An AFI between 8 and 18 cm is considered normal. Median AFI level is approximately 14 cm from week 20 to week 35, when the amniotic fluid begins to reduce in preparation for birth. An AFI smaller than 5–6 cm is considered as oligohydramnios. The exact number can vary by gestational age. The fifth percentile for gestational age is sometimes used as a cutoff value.
An AFI larger than 24–25 cm is considered as polyhydramnios.

==Causes of low amniotic fluid==

There are many things that can cause low AFI, these include:
- Leaking or rupture of membranes: Leaking or rupture of membranes may be caused by a gush of fluid or a slow constant trickle of fluid. This is due to a tear in the membrane. Premature rupture of membranes can also result in low amniotic fluid levels.

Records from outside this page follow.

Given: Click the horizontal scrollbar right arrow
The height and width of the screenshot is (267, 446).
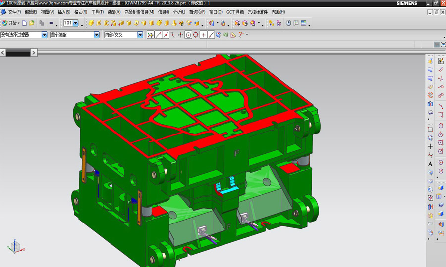Looking at the screenshot, I should coord(34,52).
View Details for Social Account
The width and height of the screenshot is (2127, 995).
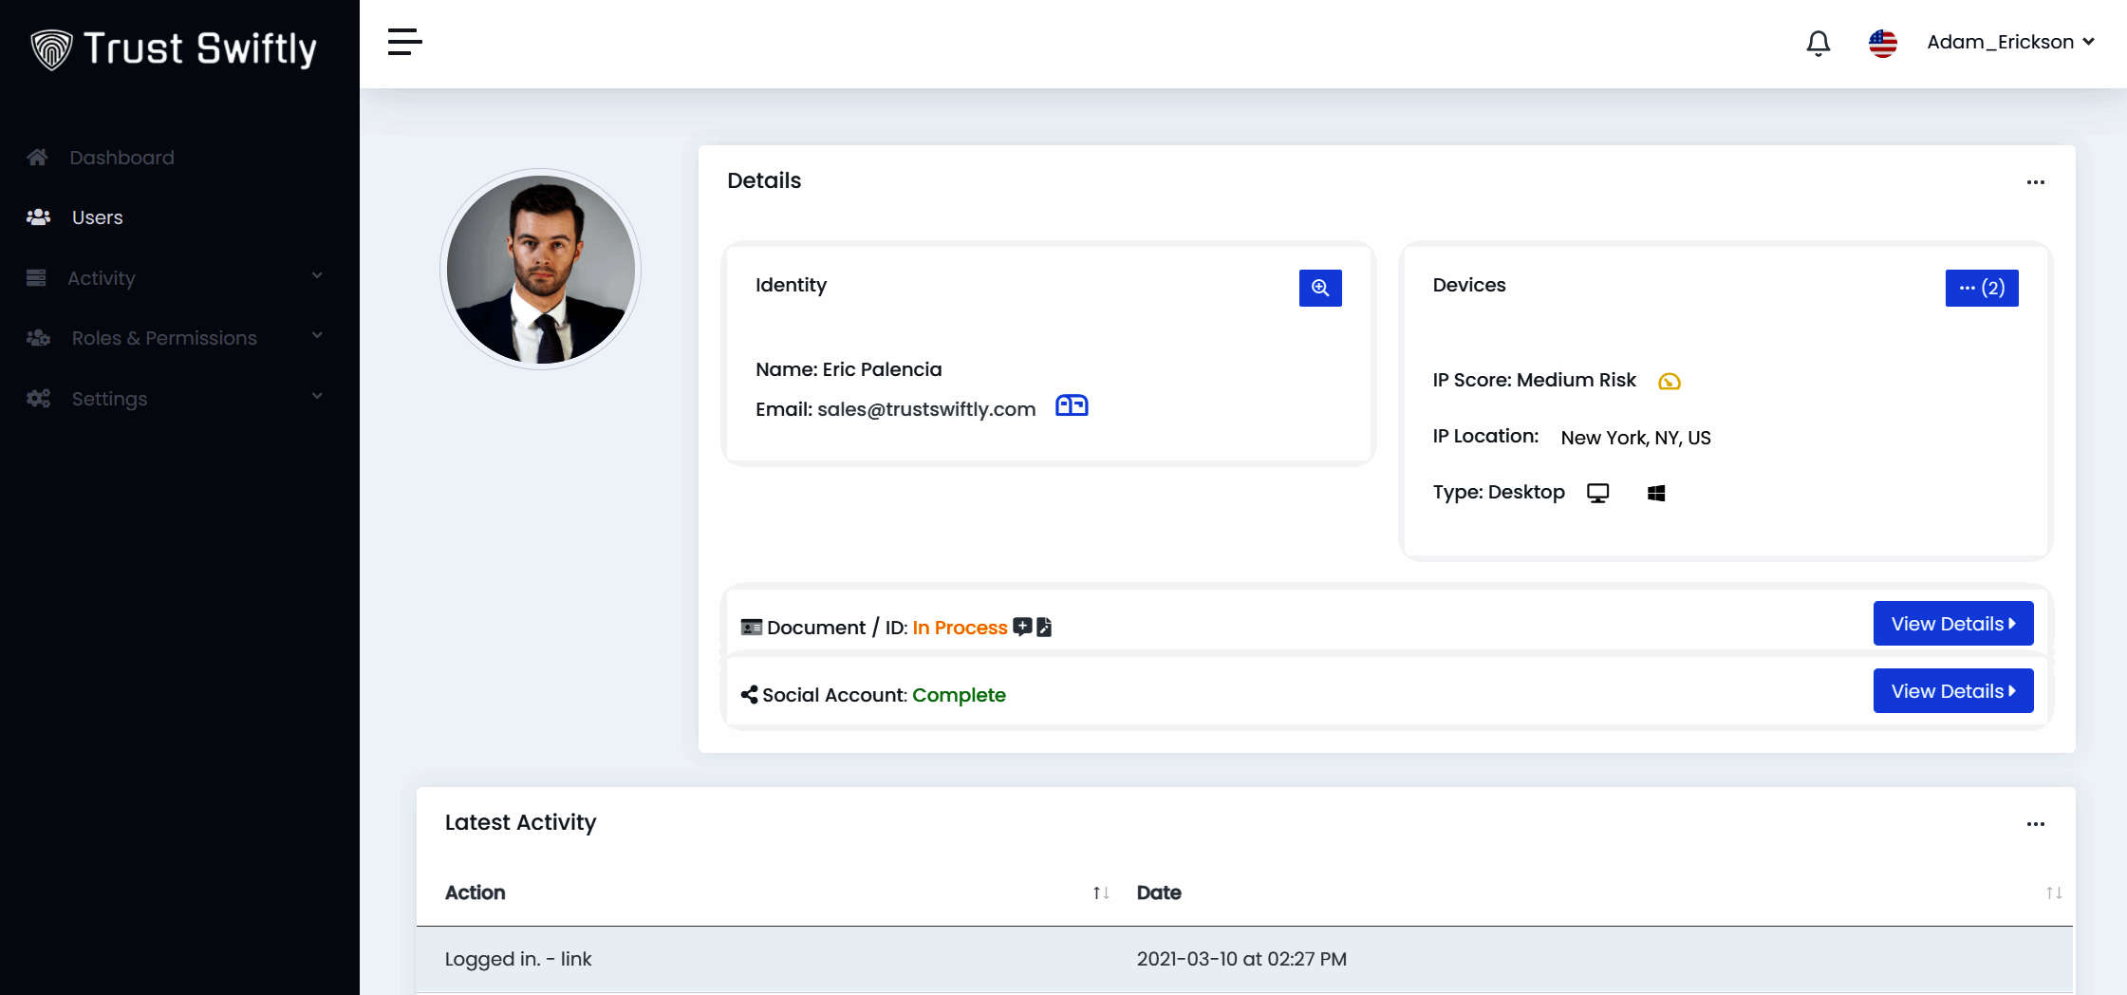point(1952,691)
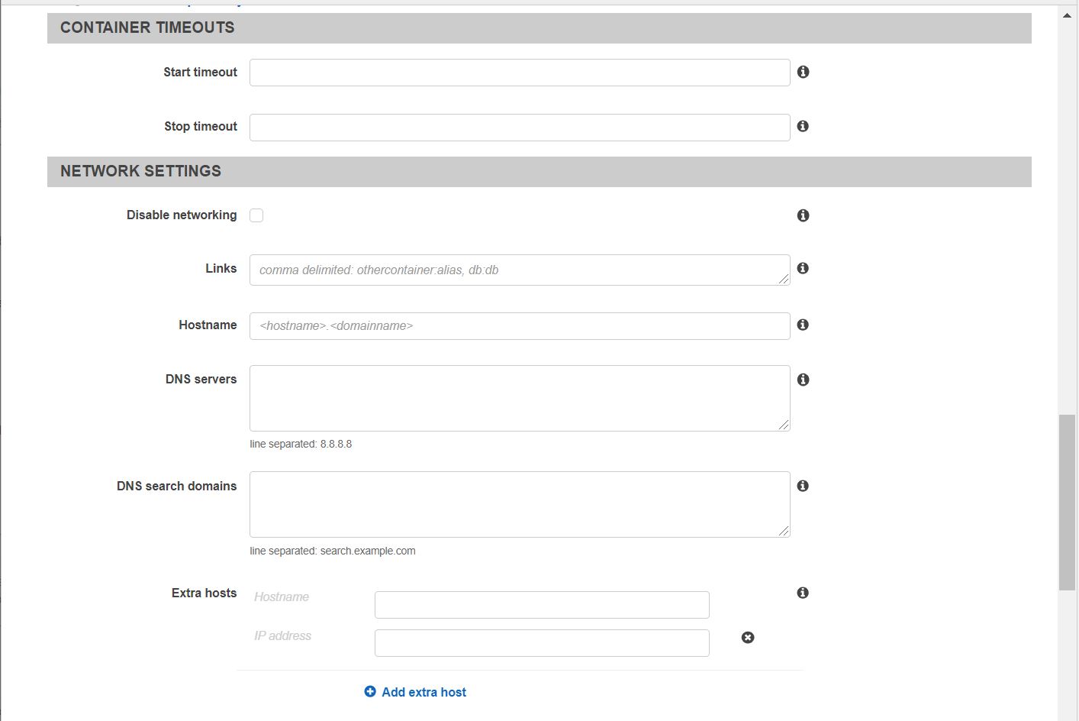Remove extra host entry with X icon
The height and width of the screenshot is (721, 1079).
point(748,637)
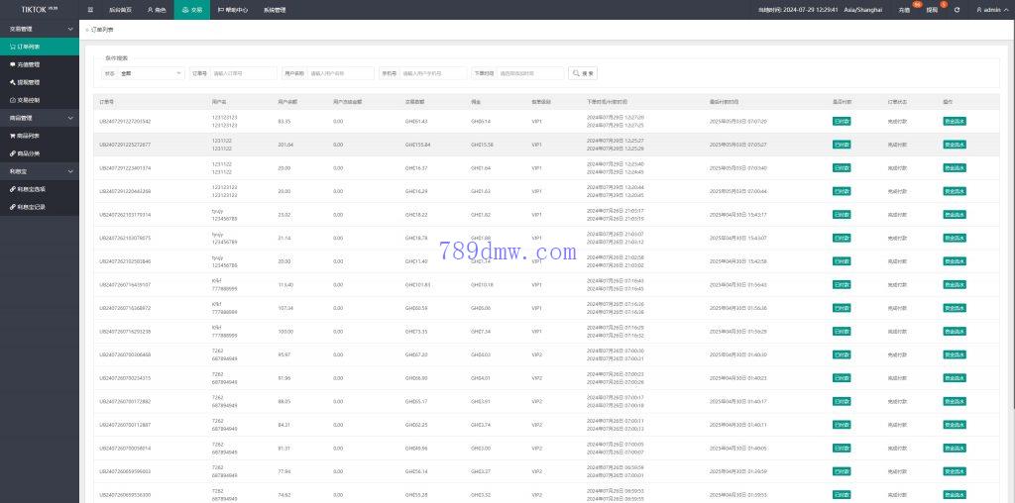Open 交易控制 in the sidebar
The image size is (1015, 503).
click(28, 100)
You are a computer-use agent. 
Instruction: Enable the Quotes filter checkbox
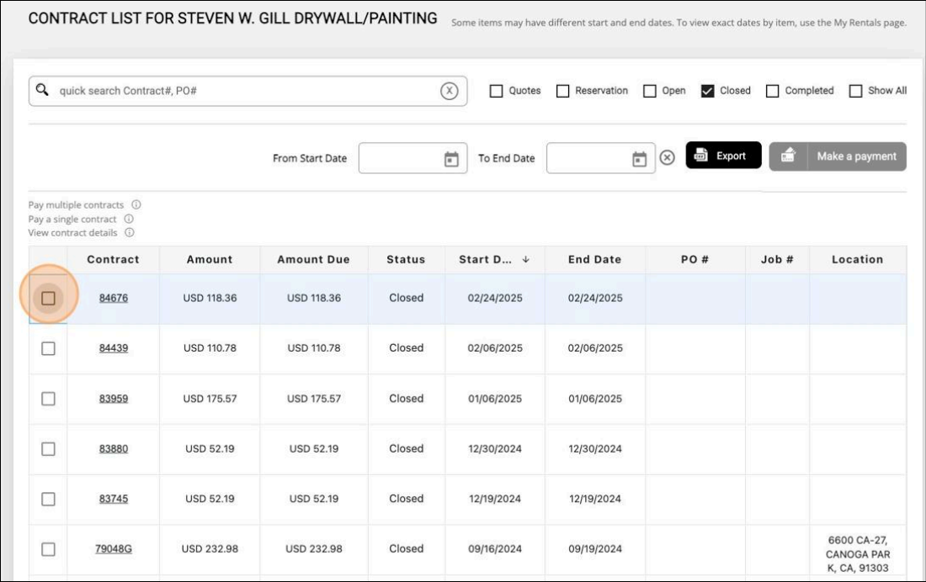click(496, 91)
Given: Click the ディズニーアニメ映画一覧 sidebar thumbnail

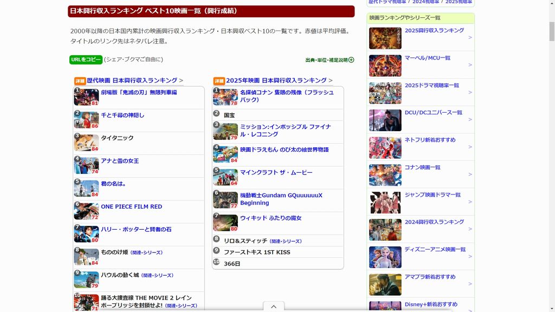Looking at the screenshot, I should coord(385,257).
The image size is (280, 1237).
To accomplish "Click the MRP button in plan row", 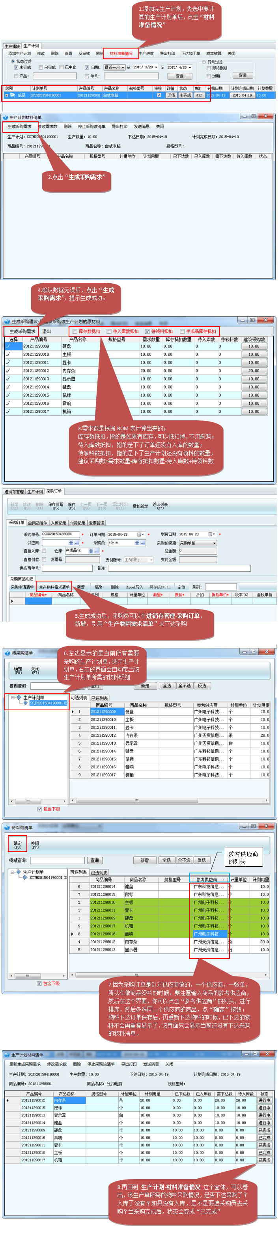I will tap(198, 95).
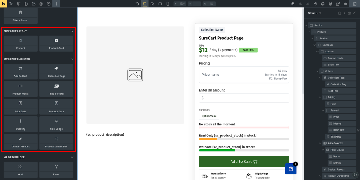Collapse the Section node in Structure tree

point(307,25)
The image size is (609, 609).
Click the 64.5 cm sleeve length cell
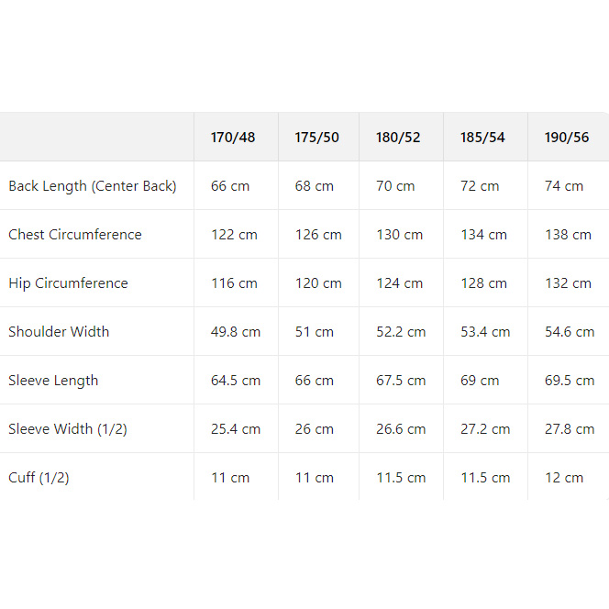(x=236, y=381)
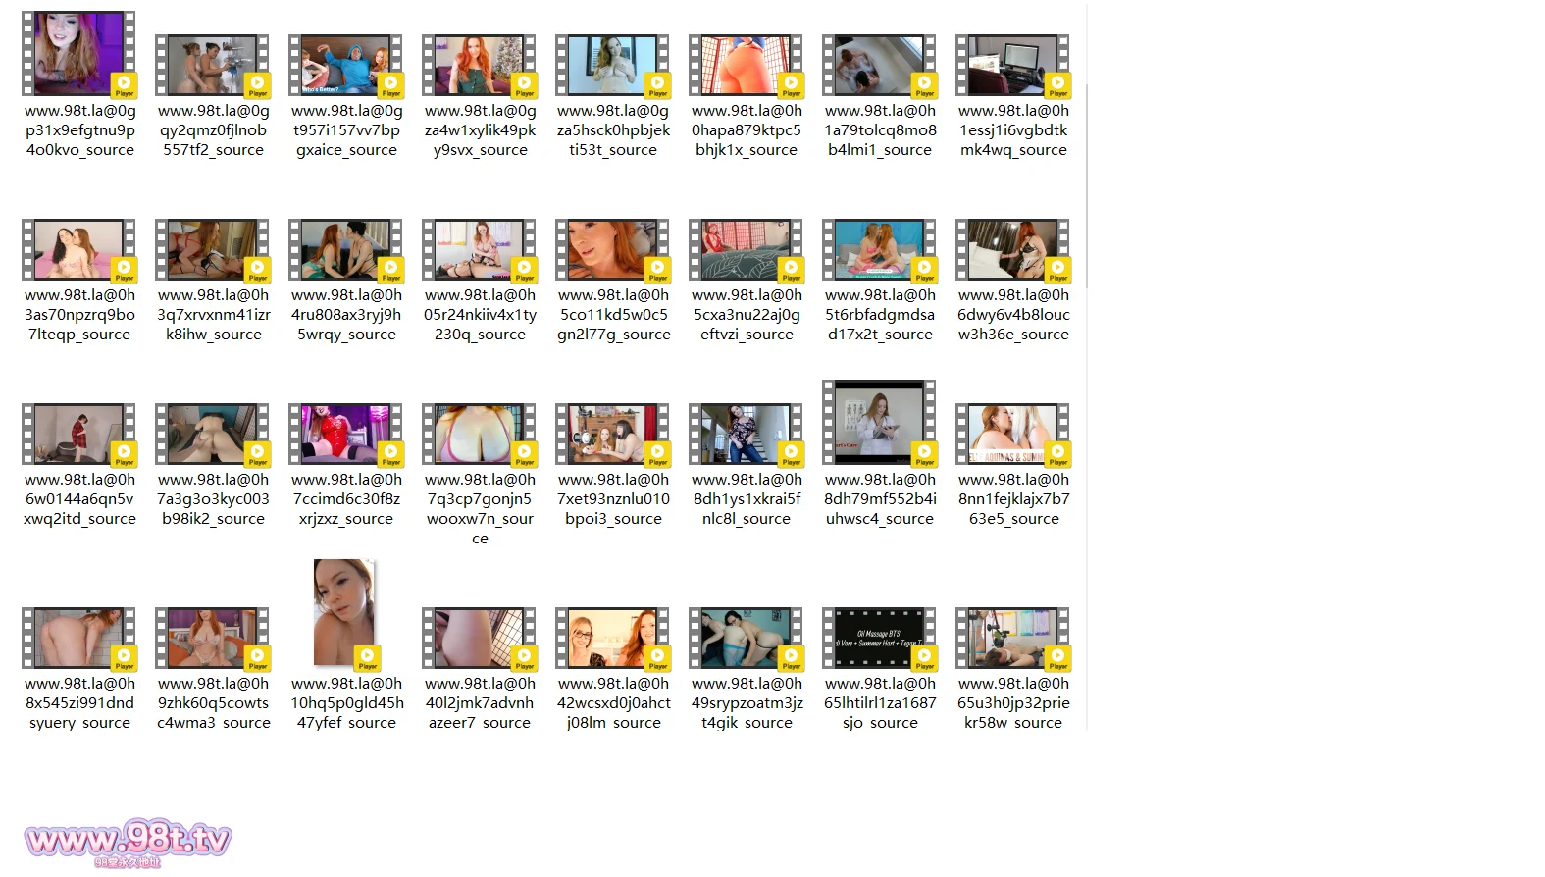This screenshot has height=877, width=1545.
Task: Click the Player badge on d17x2t_source file
Action: pyautogui.click(x=925, y=270)
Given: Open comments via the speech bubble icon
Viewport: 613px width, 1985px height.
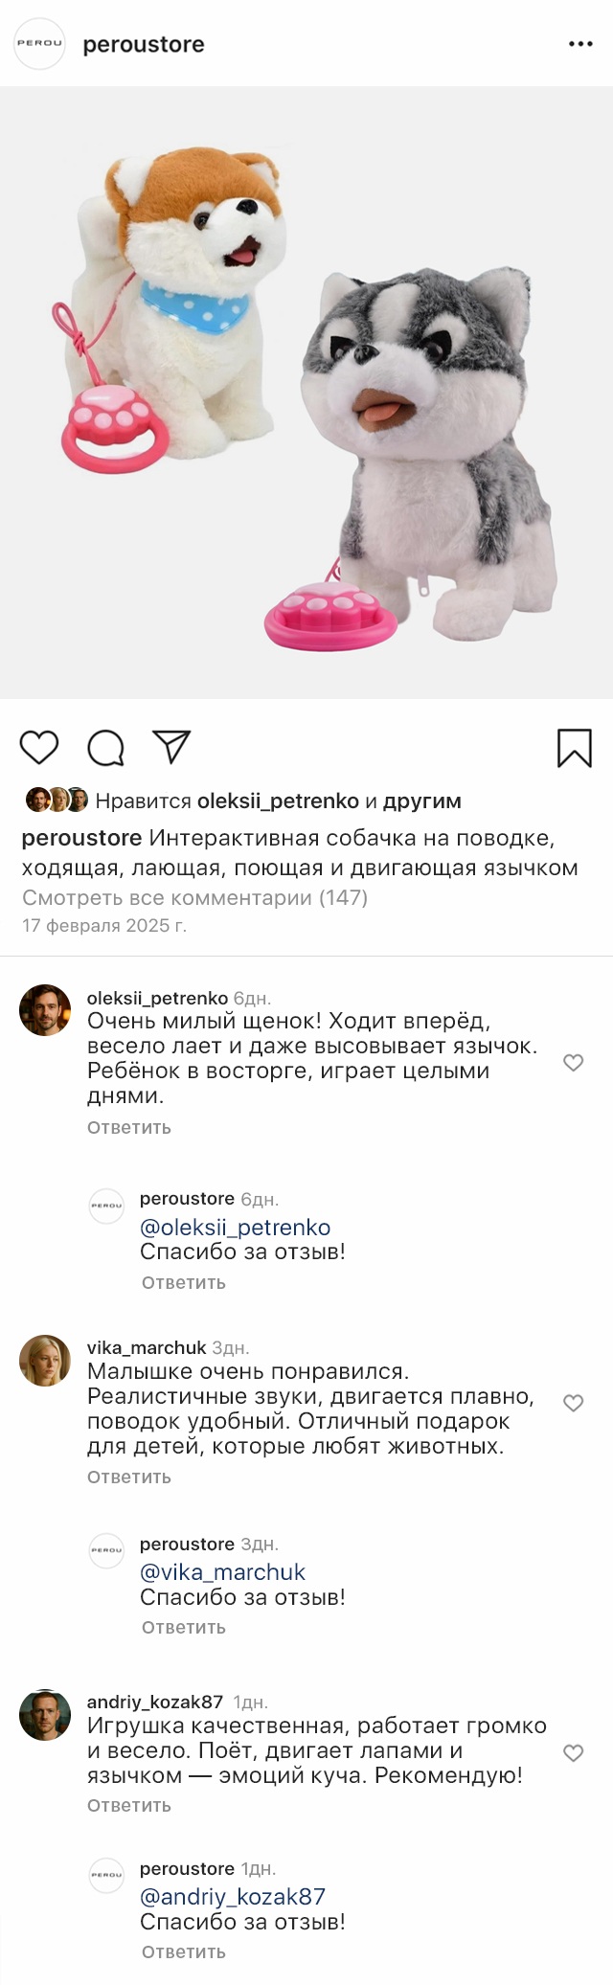Looking at the screenshot, I should pyautogui.click(x=105, y=748).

- Placental problems: Placental problems may cause low amniotic fluid. If the placenta is not providing enough blood and nutrients to the baby, then the baby may stop recycling fluid.
- Birth defects: Birth defects may occur if the fetus has problems with the development of the kidneys or urinary tract, which could cause little urine production, and it can lead to low levels of amniotic fluid.
- Maternal complications: Maternal complications may cause low amniotic fluid. Some factors such as hypertension, diabetes, dehydration, preeclampsia, and chronic hypoxia in a woman can have an effect on amniotic fluid levels.